On September 6th, the U.S. Securities and Exchange Commission issued a Risk Alert,  providing investment advisers with information regarding the Division of Examination’s process by which they select advisers for examination. The Division also included an attachment that mirrors the Division’s typical initial request for documents and information. 

The staff shared the following reasons why the Division may select an adviser for examination: 

  • The firm’s risk characteristics;
  • A tip, complaint, or referral; 
  • The staff’s interest in a particular compliance risk area. 

The Division considers factors such as which advisers provide services, recommend products, or otherwise meet criteria relevant to the focus areas described in the Division’s annual publication of its examination priorities. 

Particular firm-specific risk factors are also considered when selecting advisers for examination. Examples of such factors include: 

  • Observations of repetitive deficient practices;
  • Supervisory disciplinary history;
  • Tips, complaints, or referrals involving a firm;
  • Business activities that may create conflicts of interest;
  • Length of time since the firm’s registration or last examination;
  • Material changes in a firm’s leadership or other personnel;
  • Indications that the adviser might be vulnerable to financial or market stresses;
  • Reporting by news and media that may involve or impact the firm; 
  • Data provided by certain third-party data services; 
  • Disclosure history of the firm; 
  • Whether the firm has access to client and investor assets; and/or
  • Whether the firm presents certain gatekeeper or service provider compliance risks. 

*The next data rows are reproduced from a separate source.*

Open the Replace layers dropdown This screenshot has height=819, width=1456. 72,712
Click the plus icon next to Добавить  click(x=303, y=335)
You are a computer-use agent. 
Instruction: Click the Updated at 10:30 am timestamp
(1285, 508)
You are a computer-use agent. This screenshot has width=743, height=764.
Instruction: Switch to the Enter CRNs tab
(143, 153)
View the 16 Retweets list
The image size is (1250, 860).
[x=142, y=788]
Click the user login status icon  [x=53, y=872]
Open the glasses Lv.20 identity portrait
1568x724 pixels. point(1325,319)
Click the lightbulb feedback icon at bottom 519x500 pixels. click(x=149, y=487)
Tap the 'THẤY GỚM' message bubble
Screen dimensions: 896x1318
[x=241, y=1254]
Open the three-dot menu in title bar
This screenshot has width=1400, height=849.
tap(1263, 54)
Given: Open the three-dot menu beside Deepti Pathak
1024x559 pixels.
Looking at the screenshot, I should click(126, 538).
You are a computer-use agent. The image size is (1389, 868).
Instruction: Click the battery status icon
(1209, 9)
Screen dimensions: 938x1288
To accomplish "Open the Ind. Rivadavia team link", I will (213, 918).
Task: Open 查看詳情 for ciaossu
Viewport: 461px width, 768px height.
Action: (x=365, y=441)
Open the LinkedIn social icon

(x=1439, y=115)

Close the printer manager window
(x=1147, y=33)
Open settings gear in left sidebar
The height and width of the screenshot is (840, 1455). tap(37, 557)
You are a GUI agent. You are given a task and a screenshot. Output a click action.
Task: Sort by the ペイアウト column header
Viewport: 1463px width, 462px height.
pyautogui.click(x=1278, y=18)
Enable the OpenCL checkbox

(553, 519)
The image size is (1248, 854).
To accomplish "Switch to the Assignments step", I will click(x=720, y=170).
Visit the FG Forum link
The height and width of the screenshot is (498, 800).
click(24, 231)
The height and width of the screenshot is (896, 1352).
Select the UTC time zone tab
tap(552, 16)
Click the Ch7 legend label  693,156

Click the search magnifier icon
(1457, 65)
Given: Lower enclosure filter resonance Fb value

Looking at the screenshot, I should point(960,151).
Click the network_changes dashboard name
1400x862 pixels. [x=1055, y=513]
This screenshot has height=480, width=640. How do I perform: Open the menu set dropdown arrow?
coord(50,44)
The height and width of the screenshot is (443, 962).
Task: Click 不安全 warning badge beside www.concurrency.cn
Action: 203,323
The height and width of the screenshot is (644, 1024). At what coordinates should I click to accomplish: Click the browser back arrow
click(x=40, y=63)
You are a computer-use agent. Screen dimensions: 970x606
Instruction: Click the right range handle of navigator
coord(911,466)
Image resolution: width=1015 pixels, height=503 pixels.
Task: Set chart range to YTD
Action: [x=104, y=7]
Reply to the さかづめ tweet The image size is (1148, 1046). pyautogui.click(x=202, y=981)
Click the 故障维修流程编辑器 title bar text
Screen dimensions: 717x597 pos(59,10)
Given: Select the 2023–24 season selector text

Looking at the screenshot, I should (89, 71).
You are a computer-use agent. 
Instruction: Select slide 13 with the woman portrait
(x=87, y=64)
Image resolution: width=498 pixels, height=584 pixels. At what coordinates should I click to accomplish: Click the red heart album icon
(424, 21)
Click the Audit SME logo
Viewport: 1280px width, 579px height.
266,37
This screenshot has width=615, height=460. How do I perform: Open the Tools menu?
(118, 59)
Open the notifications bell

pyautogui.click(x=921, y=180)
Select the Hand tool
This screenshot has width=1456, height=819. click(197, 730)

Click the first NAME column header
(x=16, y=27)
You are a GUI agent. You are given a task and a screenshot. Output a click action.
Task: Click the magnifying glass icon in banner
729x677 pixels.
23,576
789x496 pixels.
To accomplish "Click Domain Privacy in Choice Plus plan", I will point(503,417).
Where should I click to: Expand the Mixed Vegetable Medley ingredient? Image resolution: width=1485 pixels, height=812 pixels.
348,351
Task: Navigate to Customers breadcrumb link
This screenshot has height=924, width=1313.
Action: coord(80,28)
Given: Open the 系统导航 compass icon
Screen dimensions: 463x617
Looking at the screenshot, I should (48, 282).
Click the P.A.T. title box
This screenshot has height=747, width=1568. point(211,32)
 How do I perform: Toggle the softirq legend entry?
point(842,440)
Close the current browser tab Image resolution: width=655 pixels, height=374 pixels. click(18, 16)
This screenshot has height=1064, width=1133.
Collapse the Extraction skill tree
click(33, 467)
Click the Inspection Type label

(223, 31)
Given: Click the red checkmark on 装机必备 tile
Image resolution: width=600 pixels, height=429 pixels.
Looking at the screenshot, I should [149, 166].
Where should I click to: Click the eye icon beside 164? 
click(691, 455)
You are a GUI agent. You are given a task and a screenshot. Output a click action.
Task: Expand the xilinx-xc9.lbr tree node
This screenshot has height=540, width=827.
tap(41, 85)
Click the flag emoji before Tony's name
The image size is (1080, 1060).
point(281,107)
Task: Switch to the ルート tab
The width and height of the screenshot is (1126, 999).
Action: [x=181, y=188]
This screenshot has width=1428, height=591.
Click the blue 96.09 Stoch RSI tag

Upon selection of an adviser for examination, the staff defines the scope of the exam. The parameters of the exam may focus on particular aspects of the business that correspond with areas of risk that the staff identify during assessments they conduct prior to requesting documents from the adviser. The staff explained that the scope and documents requested will vary from examination to examination depending on the adviser’s business model, the risks associated, and the reason for which the examination is being conducted. 

Thereafter, the staff described a typical request for information that SEC registered advisers receive in respect to an upcoming examination. An initial request from the Division of Examinations usually includes:

  • A request for general information that will provide staff with an understanding of the adviser’s business.
  • A request for information that will allow staff to evaluate the compliance risks the adviser has identified and the written policies and procedures the firm implements to address those risks. 
  • A request for information that allows the facilitation of testing with respect to advisory trading activities and the staff’s own testing for compliance in various areas. 

Generally speaking, the states follow very similar procedures. Investment advisers that are registered with their state securities division also benefit from reviewing the Risk Alert and the Alert’s attachment that describes a typical initial information examiners request, in order to simulate how the firm would respond to a state audit. If the investment adviser, whether registered with the SEC or with a state, maintains all the books and records as prescribed by the applicable books and records rule, then the adviser will be ready to respond to any examiner’s request at any time. Keep in mind that states typically have their own books and records rule that state registered advisers must adhere to.